# Description of the task
Anywhere the string "value" shows up in the listing below, copy the line it is in.

# Record excerpts
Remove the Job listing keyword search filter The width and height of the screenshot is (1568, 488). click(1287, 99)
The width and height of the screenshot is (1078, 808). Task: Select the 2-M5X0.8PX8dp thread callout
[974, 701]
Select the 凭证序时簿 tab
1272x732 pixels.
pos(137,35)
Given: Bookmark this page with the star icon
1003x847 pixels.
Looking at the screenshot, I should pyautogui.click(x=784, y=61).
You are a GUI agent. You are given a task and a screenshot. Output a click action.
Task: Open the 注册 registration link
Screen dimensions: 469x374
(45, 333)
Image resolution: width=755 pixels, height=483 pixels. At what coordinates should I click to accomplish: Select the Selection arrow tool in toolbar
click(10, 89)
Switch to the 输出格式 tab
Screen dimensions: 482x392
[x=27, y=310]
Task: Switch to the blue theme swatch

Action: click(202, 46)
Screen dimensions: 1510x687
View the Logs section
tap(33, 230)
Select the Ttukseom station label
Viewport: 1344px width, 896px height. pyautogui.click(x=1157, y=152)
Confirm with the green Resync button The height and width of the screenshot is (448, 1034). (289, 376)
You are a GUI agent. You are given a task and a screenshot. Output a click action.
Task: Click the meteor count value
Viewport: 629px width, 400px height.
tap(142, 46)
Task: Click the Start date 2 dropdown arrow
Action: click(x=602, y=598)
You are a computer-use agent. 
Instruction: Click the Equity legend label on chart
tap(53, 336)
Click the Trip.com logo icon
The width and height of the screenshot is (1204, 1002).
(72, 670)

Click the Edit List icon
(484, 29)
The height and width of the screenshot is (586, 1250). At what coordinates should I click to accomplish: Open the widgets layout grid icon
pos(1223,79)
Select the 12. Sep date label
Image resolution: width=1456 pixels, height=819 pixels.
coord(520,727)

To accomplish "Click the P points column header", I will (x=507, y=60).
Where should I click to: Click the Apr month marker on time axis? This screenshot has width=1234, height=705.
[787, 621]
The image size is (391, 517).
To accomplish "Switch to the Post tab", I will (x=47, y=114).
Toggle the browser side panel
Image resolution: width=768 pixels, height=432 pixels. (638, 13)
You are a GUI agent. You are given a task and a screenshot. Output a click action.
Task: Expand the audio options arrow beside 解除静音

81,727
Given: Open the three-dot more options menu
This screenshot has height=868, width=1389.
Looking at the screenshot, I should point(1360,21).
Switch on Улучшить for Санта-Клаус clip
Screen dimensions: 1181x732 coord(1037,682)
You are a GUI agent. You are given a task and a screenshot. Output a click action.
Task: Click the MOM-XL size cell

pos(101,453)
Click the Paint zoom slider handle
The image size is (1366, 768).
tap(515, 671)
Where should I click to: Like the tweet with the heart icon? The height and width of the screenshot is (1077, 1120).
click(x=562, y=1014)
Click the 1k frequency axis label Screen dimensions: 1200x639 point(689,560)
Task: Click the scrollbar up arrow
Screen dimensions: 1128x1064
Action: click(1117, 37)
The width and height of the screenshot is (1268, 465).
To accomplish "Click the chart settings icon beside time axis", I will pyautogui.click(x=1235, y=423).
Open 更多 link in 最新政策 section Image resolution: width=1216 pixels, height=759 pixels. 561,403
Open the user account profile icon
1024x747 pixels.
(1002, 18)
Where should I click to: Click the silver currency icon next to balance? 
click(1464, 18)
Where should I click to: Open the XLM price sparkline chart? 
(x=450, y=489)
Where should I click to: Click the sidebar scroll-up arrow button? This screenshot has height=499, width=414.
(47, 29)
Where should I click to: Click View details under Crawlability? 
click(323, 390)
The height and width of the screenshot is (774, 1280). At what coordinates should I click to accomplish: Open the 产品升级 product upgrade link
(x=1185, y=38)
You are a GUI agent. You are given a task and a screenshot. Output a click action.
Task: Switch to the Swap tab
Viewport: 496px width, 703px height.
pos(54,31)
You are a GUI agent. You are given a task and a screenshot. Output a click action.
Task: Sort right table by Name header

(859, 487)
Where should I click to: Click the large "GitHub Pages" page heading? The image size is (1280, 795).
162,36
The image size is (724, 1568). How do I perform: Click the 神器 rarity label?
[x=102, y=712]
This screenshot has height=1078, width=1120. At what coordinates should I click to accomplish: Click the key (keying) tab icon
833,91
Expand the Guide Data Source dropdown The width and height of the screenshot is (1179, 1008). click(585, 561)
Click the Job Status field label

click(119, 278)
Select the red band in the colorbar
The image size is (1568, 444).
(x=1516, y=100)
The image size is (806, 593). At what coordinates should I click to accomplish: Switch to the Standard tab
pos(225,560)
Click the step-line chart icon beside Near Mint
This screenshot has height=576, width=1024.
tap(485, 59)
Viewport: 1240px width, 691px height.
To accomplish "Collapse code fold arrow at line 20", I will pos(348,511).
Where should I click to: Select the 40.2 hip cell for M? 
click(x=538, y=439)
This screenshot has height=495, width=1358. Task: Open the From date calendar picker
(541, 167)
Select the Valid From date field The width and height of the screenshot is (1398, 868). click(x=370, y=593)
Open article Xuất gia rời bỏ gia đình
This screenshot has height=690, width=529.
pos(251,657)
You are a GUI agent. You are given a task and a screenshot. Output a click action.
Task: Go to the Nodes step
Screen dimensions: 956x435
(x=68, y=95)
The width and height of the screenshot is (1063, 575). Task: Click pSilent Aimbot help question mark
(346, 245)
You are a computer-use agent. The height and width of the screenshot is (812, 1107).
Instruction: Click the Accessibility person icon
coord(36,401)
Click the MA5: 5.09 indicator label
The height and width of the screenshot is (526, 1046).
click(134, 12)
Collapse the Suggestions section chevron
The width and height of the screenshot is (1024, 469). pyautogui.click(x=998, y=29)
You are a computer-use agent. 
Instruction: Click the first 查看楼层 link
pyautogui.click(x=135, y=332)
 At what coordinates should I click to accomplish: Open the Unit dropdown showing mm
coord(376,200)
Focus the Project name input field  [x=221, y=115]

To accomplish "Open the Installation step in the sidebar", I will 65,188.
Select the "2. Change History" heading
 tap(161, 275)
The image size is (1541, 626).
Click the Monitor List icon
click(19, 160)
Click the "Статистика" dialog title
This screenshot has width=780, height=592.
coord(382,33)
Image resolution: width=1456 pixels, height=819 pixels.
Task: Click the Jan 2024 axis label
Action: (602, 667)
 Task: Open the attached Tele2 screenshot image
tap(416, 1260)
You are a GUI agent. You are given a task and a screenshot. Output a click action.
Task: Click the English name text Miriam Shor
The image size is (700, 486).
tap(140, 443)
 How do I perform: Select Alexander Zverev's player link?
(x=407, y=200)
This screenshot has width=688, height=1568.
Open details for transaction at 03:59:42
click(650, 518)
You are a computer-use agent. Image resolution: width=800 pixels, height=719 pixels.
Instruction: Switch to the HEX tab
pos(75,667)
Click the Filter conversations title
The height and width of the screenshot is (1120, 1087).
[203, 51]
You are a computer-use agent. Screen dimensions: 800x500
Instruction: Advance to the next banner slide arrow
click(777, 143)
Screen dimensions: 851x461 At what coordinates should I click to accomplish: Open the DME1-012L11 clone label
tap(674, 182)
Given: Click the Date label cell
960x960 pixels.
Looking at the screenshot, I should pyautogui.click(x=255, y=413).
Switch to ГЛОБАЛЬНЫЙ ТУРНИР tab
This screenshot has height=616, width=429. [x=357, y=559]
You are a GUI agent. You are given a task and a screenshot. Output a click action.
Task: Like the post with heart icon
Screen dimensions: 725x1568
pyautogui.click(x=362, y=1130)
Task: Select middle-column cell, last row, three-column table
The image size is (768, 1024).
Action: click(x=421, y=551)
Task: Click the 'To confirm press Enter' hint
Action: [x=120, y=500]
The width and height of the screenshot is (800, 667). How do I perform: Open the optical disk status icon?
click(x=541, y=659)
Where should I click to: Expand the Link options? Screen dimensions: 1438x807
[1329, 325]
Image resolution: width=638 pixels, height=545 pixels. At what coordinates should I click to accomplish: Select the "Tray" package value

# Response to this exercise
Task: Click the meteor count value
Image resolution: width=638 pixels, height=545 pixels. At what coordinates should I click to accomplish: Select the "Tray" package value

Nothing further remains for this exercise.